NEW YORK – The Dow industrials rose for an eighth straight session Tuesday, the longest winning streak in four years, as a rebound in oil prices lifted energy shares and Citigroup (C) gained on expectations of big job cuts.
The Dow Jones industrial average rose 4.71 points, or 0.04 percent, to end at 12,573.85. The Standard & Poor's 500 Index gained 3.78 points, or 0.26 percent, to 1,448.39. The Nasdaq Composite Index advanced 8.43 points, or 0.34 percent, to 2,477.61.
Reports that Citigroup Inc. will cut at least 15,000 jobs lifted the No. 1 U.S. bank's shares 1.6 percent, supporting the Dow and S&P indexes.
Crude oil prices resumed their climb and helped lift energy companies' shares following Tuesday's rout in oil futures, with Exxon Mobil Corp. (XOM) and Chevron (CVX) Corp. boosting the Standard & Poor's 500 index.
"It seems there is a general feeling that we have had our correction and all is well, though I think we will face something of a psychological test as we get earnings reports in the next few days," said Michael Metz, chief investment strategist at Oppenheimer & Co.
The major U.S. indexes have retraced most of their losses from late February.
But gains were kept in check due to caution ahead of the earnings season, which Alcoa Inc. kicked off after Tuesday's closing bell. Alcoa reported income from continuing operations of 77 cents per share, matching analysts' average estimate, according to Reuters Estimates.
During the regular session, some investors also were reluctant to take positions ahead of the release of minutes from the last Federal Reserve meeting when they appeared to soften their stance on the possibility of raising interest rates in the future.

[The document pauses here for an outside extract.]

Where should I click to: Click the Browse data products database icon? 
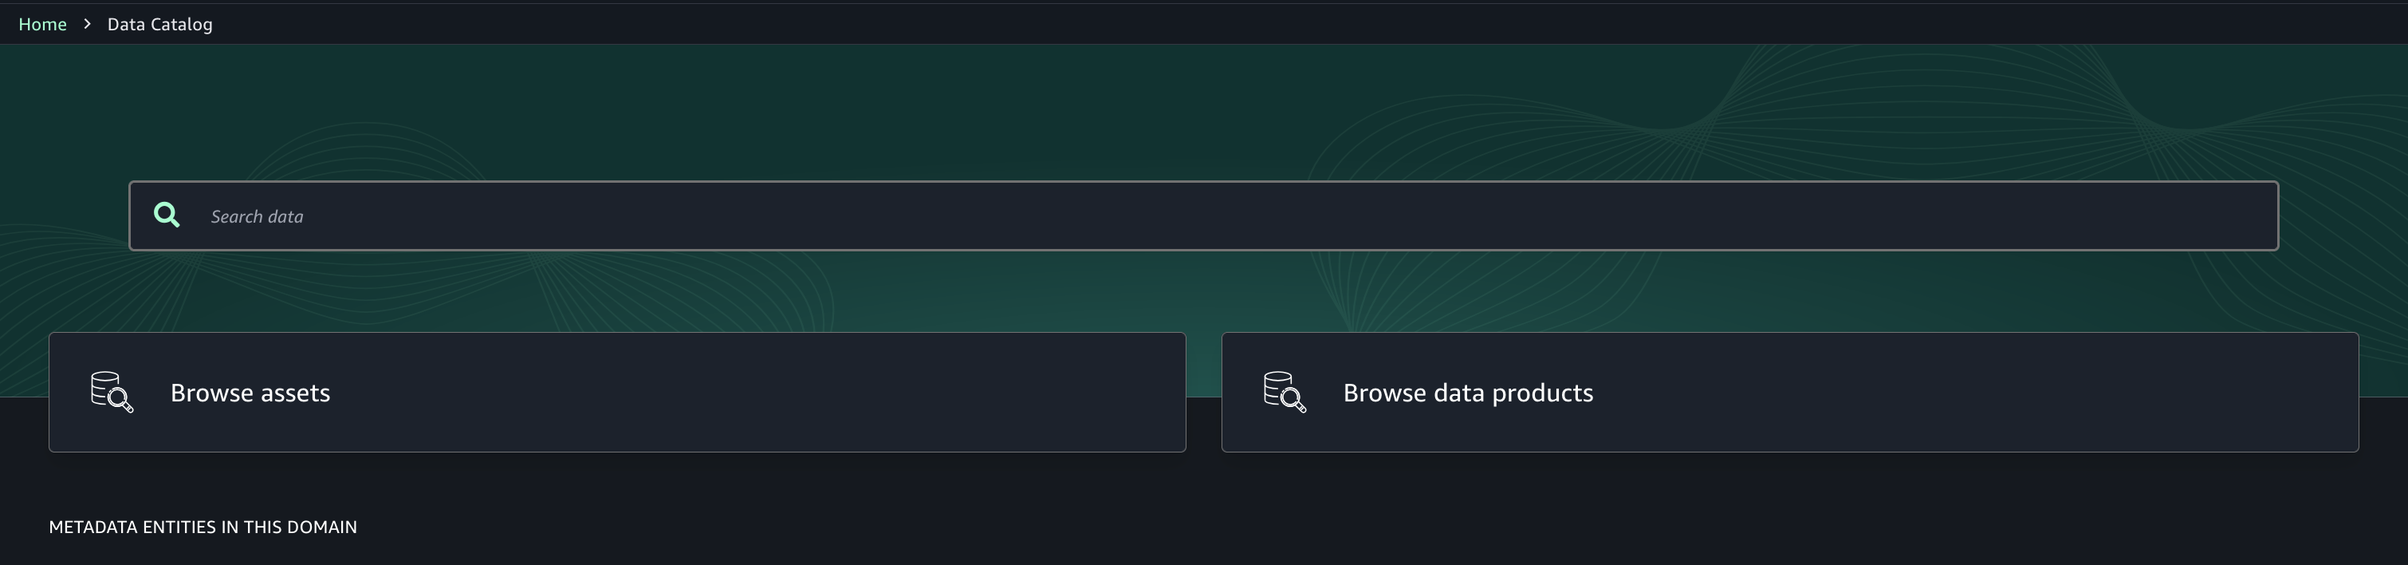(1283, 391)
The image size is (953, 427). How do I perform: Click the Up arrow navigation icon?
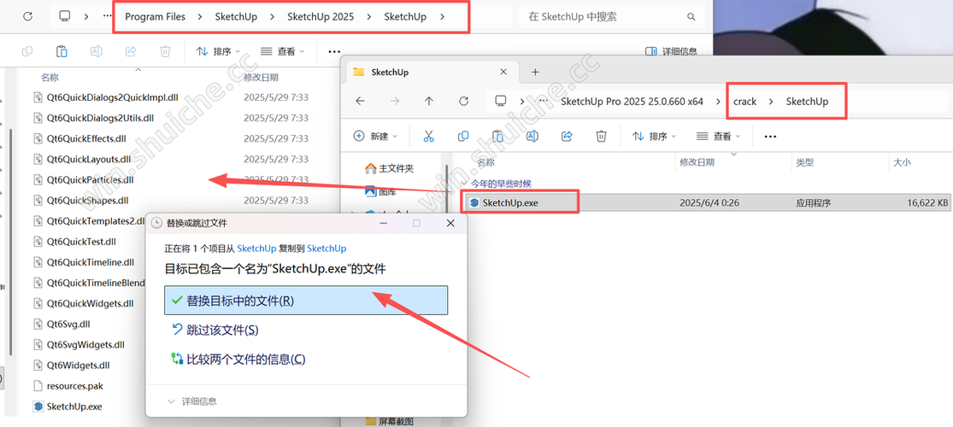[428, 102]
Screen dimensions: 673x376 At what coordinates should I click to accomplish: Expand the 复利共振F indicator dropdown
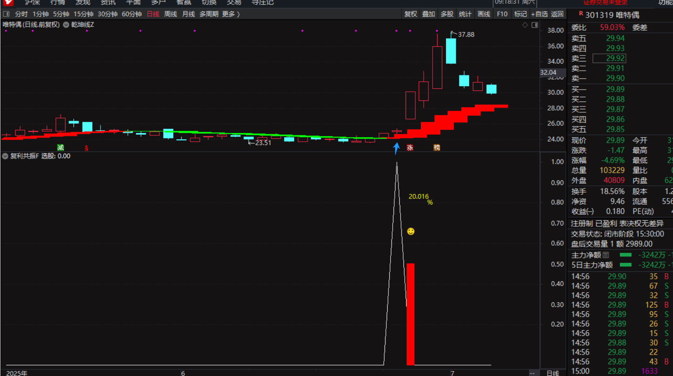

Citigroup stock rose 1.59 percent to $52.40 on the NYSE.
Alcoa's shares inched up 0.09 percent to $34.90. On Monday, Bear Stearns raised its forecasts for Alcoa, the world's largest aluminum company and a Dow component, and the industry in general.
The outlook for U.S. earnings growth by S&P 500 companies has been scaled back in the past couple of weeks to a gain of 5.0 percent compared with a year ago from an increase of 9.2 percent estimated when the quarter began, according to Reuters Estimates.
Exxon Mobil was up 1 percent at $77.57 and Chevron added 2.05 percent to $77.04, a day after the S&P energy index hit a record, having found a base to mount a sustained rebound from its mid-March lows. The S&P energy index gained 6.63 points, or 1.40 percent, to end at 479.94.
"The surprise is the strong performance of the whole energy sector. In my opinion, that shows there is a real underlying tone of inflation here, but for the moment, nobody seems to be paying any attention to it," Metz said.
U.S. crude oil futures rose 38 cents to settle at $61.89 per barrel, bouncing back from Monday's sell-off on forecasts that Wednesday's government inventory data will show further drops in domestic gasoline and distillate supplies.
In another sign of the housing downturn, D.R. Horton Inc. , the largest U.S. home builder, said orders for new homes tumbled 37 percent last quarter and noted that the spring selling season has begun more slowly than usual.
D.R. Horton shares slid 1.54 percent to $21.70.
Mortgage lenders were also down sharply on concern about the health of the housing market. Impac Mortgage Holdings Inc.
lost 11.96 percent to $4.49 and Novastar Financial Corp. fell 4.1 percent to $4.91.
Overseas, shares extended their rise, pushing the broadest measure of global stocks to a lifetime high as markets in Asia and Australia rose to records.
Trading volume was well below average on the New York Stock Exchange, with about 1.33 billion shares changing hands. Last year's estimated daily average was 1.84 billion. On Nasdaq, about 1.89 billion shares traded, also below last year's daily average of 2.02 billion.
Advancing stocks outnumbered declining ones by a ratio of about 5 to 3 on the NYSE and by about 8 to 7 on Nasdaq.